Tenho medo do dia em que as pessoas de quem gosto não vão estar aqui, enquanto eu ainda estou por aqui, porque afinal que raio de história é esta de não chegarmos e partirmos todos ao mesmo tempo como nos obrigavam a fazer nas tarefas do infantário: “Todos ao mesmo tempo! Só quando eu disser… Um…dois…Três!” Tenho medo de conversas de ocasião, em que fico sem ter o que dizer (prefiro aquelas conversas inesperadamente profundas que nos tomam de assalto e provocam vertigens); tenho medo de nunca mais me apaixonar; tenho medo que os meus amigos se fartem de me ouvir nas minhas repetições neuróticas em que conto demasiados detalhes da minha vida íntima, e que deixem de gostar de mim por causa disso; tenho medo que um dia, no meu aniversário, ninguém me ligue porque toda a gente se esqueceu da data, porque eu estou sempre a confundir datas de aniversários dos meus amigos! E tenho medo que me perguntem publicamente numa entrevista uma daquelas coisas que toda a gente sabe, do género “Qual a capital de Burkina Faso?” e eu não saber…
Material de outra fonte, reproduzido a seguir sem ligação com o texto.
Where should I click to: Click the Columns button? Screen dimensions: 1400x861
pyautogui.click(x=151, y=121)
Mas não tenho medo das pessoas. Não tenho medo das pessoas que deambulam pelas ruas à noite. Sejam elas notívagos, trabalhadores de turnos, boémios, párias, errantes, marginais... Por vezes até inverto o enunciado. E eles? Não têm medo de mim? Da pessoa de um metro e cinquenta e nove, às vezes com dois centímetros de importância, às vezes com cinco metros de melancolia, que vagueia pela cidade, com a cabeça cheia de medos e repetições, como se a cidade fosse a sua casa, como se a casa fosse um monstro que se vê lá de cima da lua, enquanto ela se esqueceu de seguir com a corrente sanguínea, uma célula sozinha, perdida, quem sabe com o risco de provocar um acidente vascular por se mover distraída de headphones colados nos ouvidos como um médico legista de estetoscópio, a não respeitar os semáforos, atenta ao ritmo da música, desatenta à estrada, a caminhar errante pela noite?
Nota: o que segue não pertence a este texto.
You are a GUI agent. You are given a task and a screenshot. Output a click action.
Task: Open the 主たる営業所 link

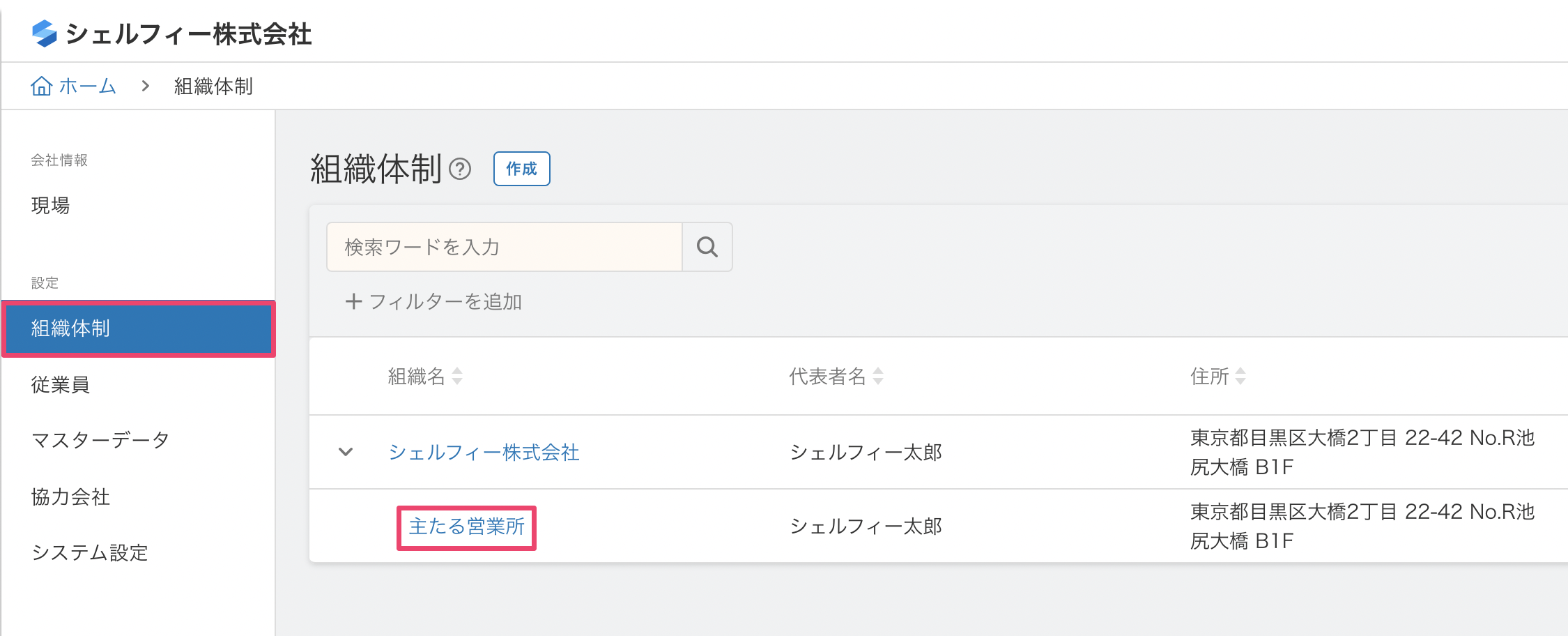pos(466,527)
Num desses passeios noturnos, quando regressava para casa, de headphones enfiados na cabeça, disposta a sentir com muita intensidade uma canção do Caetano, daquelas que se escutam só para sofrer com um certo grau de arrebatamento de videoclip, um mendigo atravessou-se à minha frente (entre ele e a noite, nenhuma fronteira, só fusão), e esticou o braço na minha direção. Não tenho medo. Vai pedir-me uma coisa pequena de certeza, pensei, um cigarro, uma moeda, a carteira. Parei a música.

“Desculpe… Há vida para além da morte?” perguntou-me. “Não sei…” (É que não sei mesmo. Ainda se me tivesse perguntado a capital de Burkina Faso.) Ele olhou-me no fundo dos olhos. Sorriu. Como quem sabe uma resposta e a guarda só para si. Depois meteu a mão no bolso e entregou-me uma espécie de origami feito com um bilhete de estacionamento da EMEL e desapareceu para um desses lugares onde desaparecem misteriosamente as coisas que nunca voltamos a encontrar… Eu guardei o origami até hoje: um monstrinho. Tenho-o naquele cantinho da casa onde guardo as recordações e as memórias. Adoro cidades. Sobretudo à noite. Não tenho medo.